AppliedMathematicsANU / plexus-form

A dynamic form component for react using JSON-Schema.
MIT License
134 stars 31 forks source link

Allow custom props to be passed to Form #19

Closed bebraw closed 9 years ago

bebraw commented 9 years ago

It would be handy if

<Form className='pure-form' ...></Form>

worked. Setting custom properties like this would make it easier to build on top of the library.

Technically you would need to do something like this:

var React = require('react/addons');
var update = React.addons.update;

...

props = update(this.props, {
    $merge: {
        valueToRemove: undefined,
        ...
    },
});

...

// pass props to <form>

This way you won't end up passing custom properties to form.

If you want, I can prepare a PR for you although this isn't a big change for you to make.

odf commented 9 years ago

A think passing className through would definitely be a good idea. This is something I've been doing quite a bit elsewhere. Any others that would make sense?

bebraw commented 9 years ago

A think passing className through would definitely be a good idea. This is something I've been doing quite a bit elsewhere. Any others that would make sense?

You can do <form {...props}> after you nill the properties you don't want to expand. I have a full example of this at https://github.com/bebraw/reactabular/blob/master/lib/table.jsx .

The advantage of this approach is that it gives you a lot of flexibility and you don't need to modify the code if you want to hook up some special property.

odf commented 9 years ago

Hmm, I guess that's probably okay, as long as we don't pass things like method or action through to the underlying <form> element.

bebraw commented 9 years ago

Hmm, I guess that's probably okay, as long as we don't pass things like method or action through to the underlying

element.

Yup. If you are worried about that, you can just exclude those from props.

odf commented 9 years ago

After a bit more reflection, I still think for now I'd prefer to just whitelist a few properties that are common and obviously won't interfere with Form functionality, such as className and styles and possibly a few others. I am sympathetic to the desire to customise the <form> element that ends up being rendered, but rather than just passing props through and having to worry about things breaking and correctly mapping semantics, I think that maybe a "bring your own <form>" approach similar to what we talked about in #20 for buttons makes more sense.

Maybe we could have a FormContent component that provides just the core functionality - constructing lists of fields according to the given schema, plus all the validation, normalisation and parsing support - and a relatively small Form component that provides a default wrapper around it.
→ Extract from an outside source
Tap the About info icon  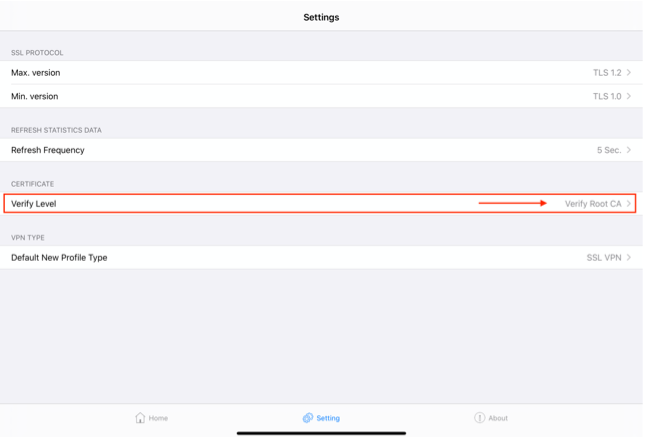[x=479, y=418]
Users with more extensive customisation needs would then be able to write their own wrappers, which, among other things, would allow them to use arbitrary React components instead of the native <form>.

odf commented 9 years ago

The className property is passed through into <form> as of @20c2c0d68d962a060e57fa935edbe9cfa89b7438. If you need more for your use case, I'm happy to accept a PR. Once you're satisfied with this and #20, I'll release v0.1.1.

bebraw commented 9 years ago

@odf Ok. FormContent could be a good idea. Whitelisting is fine.

I gave the changes a quick go. It's much easier to style the form now. In this case I just applied a couple of styles and rewrote buttons. :+1: https://www.dropbox.com/s/bpdsyb15s9697r1/Screenshot%202015-02-23%2009.37.55.png?dl=0 .

Feel free to go ahead with the release!

bebraw commented 9 years ago

Here is something extra to think about: http://purecss.io/forms/#aligned-form . For that layout to work there would have to be a way to wrap label, control pairs. I guess this is one of those cases that could be handled using FormContent given there are suitable hooks that allow manipulation.

odf commented 9 years ago

That kind of thing should already be possible by passing in an appropriate component factory via the fieldwrapper property. The demo app (which by the way now lives in it's own repo/npm package called react-form-example) has an example of that.

But there are other advanced things that users might want to do within a form, e.g. autocompletable fields or file uploaders. There is a FielField component in plexus-form right now, but I think I'll remove that. It's much better to be modular and allow people to define their own components for special tasks or mix and match. At the moment, one has to specify special input components field by field within the schema, but that's of course super-tedious if one wants, say, to use sliders for all numeric input fields. So I'd like to come up with some more general way to associate input fields with handler components.

ETA: We should probably have a separate issue for discussing these things. I might do a bit more pondering and open one shortly.

bebraw commented 9 years ago

That kind of thing should already be possible by passing in an appropriate component factory via the fieldwrapper property. The demo app (which by the way now lives in it's own repo/npm package called react-form-example) has an example of that.

Great. I missed that. :)

ETA: We should probably have a separate issue for discussing these things. I might do a bit more pondering and open one shortly.

Ok. Field type matching sounds like an interesting issue to resolve. I guess you might end up matching by type (type -> React component map) and have some way to specialize (match based on field name).